Copper futures slid again in London on Friday after rising sharply in the previous session, as persistent worries about demand in China returned to weigh on investors.
The red metal started the session higher, supported by Chinese equities which stayed in positive territory. Analysts said the relief rally lost momentum as short-covering fizzled out and market attention drifted back to concerns around the underlying supply and demand picture.
“The recovery in commodity prices looks fragile with concerns over China’s growth still weighing on market activity,” said ANZ Research.
The London Metal Exchange’s three-month copper contract was down 1.2 per cent at $US5,080 a metric ton in afternoon European trade, having hit a nine-day high earlier in the session at $US5,155 a ton.
On Thursday, copper prices jumped more than 4 per cent as stocks in China closed strongly higher for the first time in five sessions.

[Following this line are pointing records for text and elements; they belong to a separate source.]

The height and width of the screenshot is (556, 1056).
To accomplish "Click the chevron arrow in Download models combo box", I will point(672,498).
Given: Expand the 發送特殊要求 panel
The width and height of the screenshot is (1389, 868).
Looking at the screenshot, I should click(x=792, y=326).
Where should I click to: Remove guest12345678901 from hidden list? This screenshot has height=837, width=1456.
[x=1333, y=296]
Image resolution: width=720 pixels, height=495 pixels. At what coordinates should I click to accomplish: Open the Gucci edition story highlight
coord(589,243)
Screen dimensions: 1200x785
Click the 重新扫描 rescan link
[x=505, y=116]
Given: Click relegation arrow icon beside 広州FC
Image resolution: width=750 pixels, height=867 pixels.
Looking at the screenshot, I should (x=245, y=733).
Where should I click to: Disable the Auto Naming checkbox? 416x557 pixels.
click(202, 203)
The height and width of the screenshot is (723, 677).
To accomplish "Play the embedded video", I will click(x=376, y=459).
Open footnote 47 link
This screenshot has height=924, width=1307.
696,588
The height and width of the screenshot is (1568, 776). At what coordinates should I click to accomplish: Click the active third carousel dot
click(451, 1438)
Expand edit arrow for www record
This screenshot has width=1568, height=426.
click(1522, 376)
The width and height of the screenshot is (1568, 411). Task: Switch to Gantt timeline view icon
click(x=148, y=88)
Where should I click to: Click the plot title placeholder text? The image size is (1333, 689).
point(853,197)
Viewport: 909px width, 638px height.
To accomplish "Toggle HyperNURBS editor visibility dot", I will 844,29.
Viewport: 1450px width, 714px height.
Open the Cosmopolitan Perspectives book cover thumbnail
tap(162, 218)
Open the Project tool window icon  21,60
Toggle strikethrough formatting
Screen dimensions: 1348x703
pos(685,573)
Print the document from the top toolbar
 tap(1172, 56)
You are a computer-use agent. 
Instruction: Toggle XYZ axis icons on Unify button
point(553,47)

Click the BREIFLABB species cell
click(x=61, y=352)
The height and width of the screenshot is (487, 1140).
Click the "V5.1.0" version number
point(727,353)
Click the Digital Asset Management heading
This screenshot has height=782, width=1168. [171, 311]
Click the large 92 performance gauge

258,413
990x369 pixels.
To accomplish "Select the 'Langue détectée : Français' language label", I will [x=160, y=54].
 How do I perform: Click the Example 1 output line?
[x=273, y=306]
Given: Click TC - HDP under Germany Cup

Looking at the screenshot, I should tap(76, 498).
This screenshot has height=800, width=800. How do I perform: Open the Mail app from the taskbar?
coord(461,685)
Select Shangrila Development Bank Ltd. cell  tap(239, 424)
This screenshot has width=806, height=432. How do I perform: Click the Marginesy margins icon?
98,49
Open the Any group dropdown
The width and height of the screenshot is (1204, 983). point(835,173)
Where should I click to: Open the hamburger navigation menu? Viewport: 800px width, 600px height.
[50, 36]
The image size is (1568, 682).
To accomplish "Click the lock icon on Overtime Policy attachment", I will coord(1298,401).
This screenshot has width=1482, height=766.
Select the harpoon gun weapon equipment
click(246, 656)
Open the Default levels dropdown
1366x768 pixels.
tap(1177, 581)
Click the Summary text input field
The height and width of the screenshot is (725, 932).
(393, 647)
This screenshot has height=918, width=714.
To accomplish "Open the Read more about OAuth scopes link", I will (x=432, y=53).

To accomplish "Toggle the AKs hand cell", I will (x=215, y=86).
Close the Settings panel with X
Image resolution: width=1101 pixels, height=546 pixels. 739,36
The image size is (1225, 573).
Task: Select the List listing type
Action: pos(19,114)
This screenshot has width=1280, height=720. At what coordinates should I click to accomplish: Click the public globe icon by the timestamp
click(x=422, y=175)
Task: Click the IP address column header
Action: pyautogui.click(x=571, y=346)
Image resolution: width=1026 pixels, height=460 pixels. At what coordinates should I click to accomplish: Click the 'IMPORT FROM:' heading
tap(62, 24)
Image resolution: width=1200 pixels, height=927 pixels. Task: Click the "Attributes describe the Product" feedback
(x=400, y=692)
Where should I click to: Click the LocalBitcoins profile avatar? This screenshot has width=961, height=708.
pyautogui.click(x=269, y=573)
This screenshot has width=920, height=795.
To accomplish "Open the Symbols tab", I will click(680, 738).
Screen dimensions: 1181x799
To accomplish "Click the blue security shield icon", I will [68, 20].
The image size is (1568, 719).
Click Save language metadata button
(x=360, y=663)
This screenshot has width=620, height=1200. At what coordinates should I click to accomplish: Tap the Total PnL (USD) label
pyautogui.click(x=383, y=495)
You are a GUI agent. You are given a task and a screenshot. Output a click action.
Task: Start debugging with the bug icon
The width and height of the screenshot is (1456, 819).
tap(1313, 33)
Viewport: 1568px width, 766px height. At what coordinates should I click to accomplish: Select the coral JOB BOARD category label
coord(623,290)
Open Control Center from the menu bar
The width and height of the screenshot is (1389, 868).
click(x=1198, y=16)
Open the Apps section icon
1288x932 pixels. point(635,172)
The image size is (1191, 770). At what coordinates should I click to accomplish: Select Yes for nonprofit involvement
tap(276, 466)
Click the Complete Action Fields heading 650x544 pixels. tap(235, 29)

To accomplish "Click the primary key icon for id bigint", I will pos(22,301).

The moves into equity assets supported a broader move into other so-called risk assets, such as oil and copper.
Investors had battled fears about China’s slowing economy in recent weeks following a series of economic upsets that sparked global market volatility.
Looking ahead, however, some analysts think copper prices are likely to continue falling.
“With the fundamentals generally bearish we would see any strength as a counter trend move,” said William Adams, head of research at Fast markets.
Among other base metals, aluminum was trading up 0.6 per cent at $US1,570 a ton, zinc was up 2.9 per cent at $US1,802 a ton, nickel down 0.7 per cent at $US9,985 a ton, lead was up 0.6 per cent at $US1,688.50 a ton and tin was 1.5 per cent higher at $US14,100 a ton.